> [SOURCE EXCERPT]:
Comments (8)
Hey @listener17 , sorry about that! I'll look into it this week.
For now, can you try launching via torchrun
, even if on a single GPU? The relevant command is
torchrun --nproc_per_node 1 scripts/train.py --args.load conf/ablations/baseline.yml --save_path runs/baseline/
Just curious if that works.
from descript-audio-codec.
@pseeth: thanks.
It's stuck for ages. Even though I use smaller batch size (4), one discriminator each for the 2 types of discriminator.
user@v100:~/user/descript-audio-codec$ torchrun --nproc_per_node 1 scripts/train.py --args.load conf/ablations/baseline.yml --save_path runs/baseline/
Accelerator(
amp : bool = False
)
from descript-audio-codec.
@pseeth:
If I use this:
export CUDA_VISIBLE_DEVICES=2
torchrun --nproc_per_node 1 scripts/train.py --args.load conf/ablations/baseline.yml --save_path runs/baseline/
I get this error:
Accelerator(
amp : bool = False
)

> [DATA PROVIDED]:

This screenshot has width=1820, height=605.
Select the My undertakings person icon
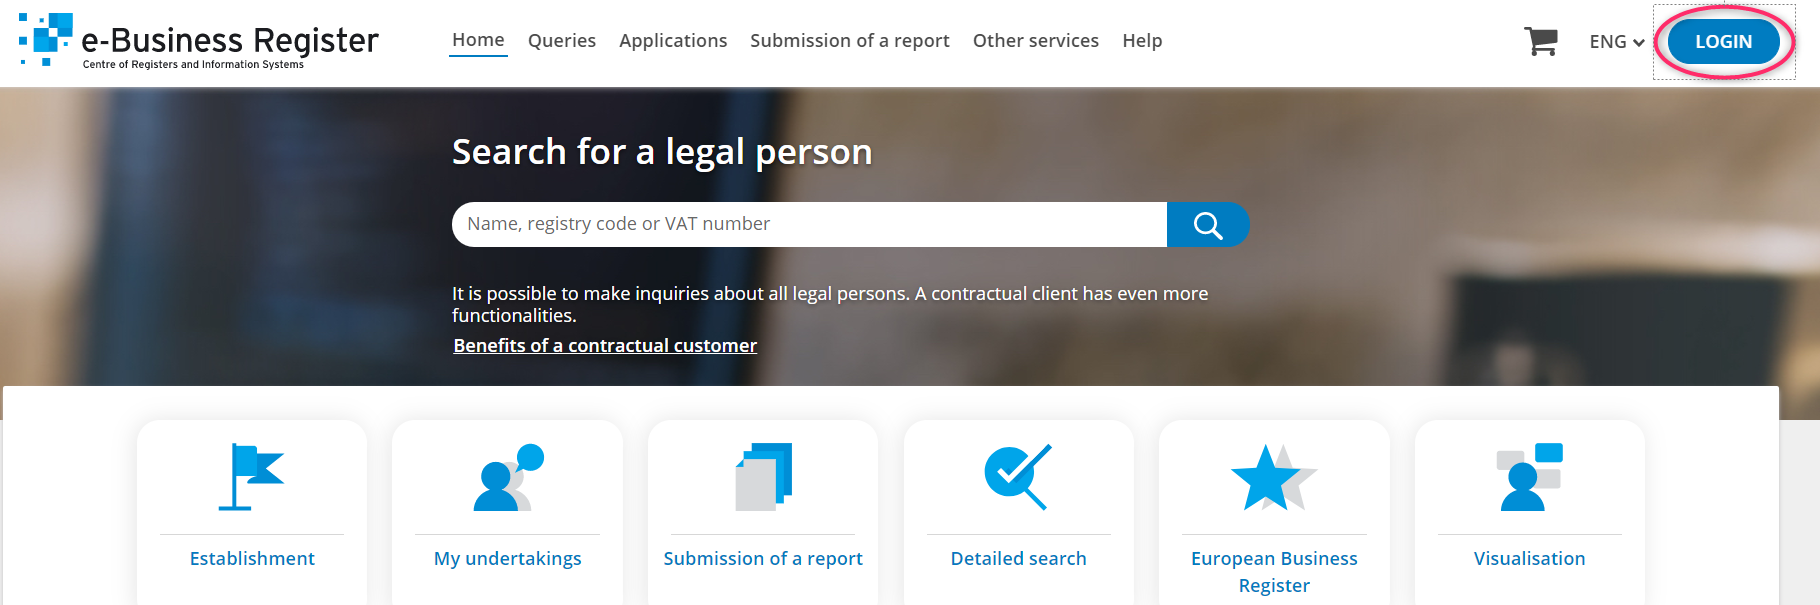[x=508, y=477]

> [GIVEN PROBLEM 1]: In the forum thread, which launcher is suggested for starting training, even on a single GPU?
> [GIVEN PROBLEM 2]: Please copy the forum thread word for word, starting with "Hey @listener17 , sorry" and going on through "types of discriminator.".

> [WRITTEN SOLUTION 1]: torchrun

> [WRITTEN SOLUTION 2]:
Hey @listener17 , sorry about that! I'll look into it this week.
For now, can you try launching via torchrun
, even if on a single GPU? The relevant command is
torchrun --nproc_per_node 1 scripts/train.py --args.load conf/ablations/baseline.yml --save_path runs/baseline/
Just curious if that works.
from descript-audio-codec.
@pseeth: thanks.
It's stuck for ages. Even though I use smaller batch size (4), one discriminator each for the 2 types of discriminator.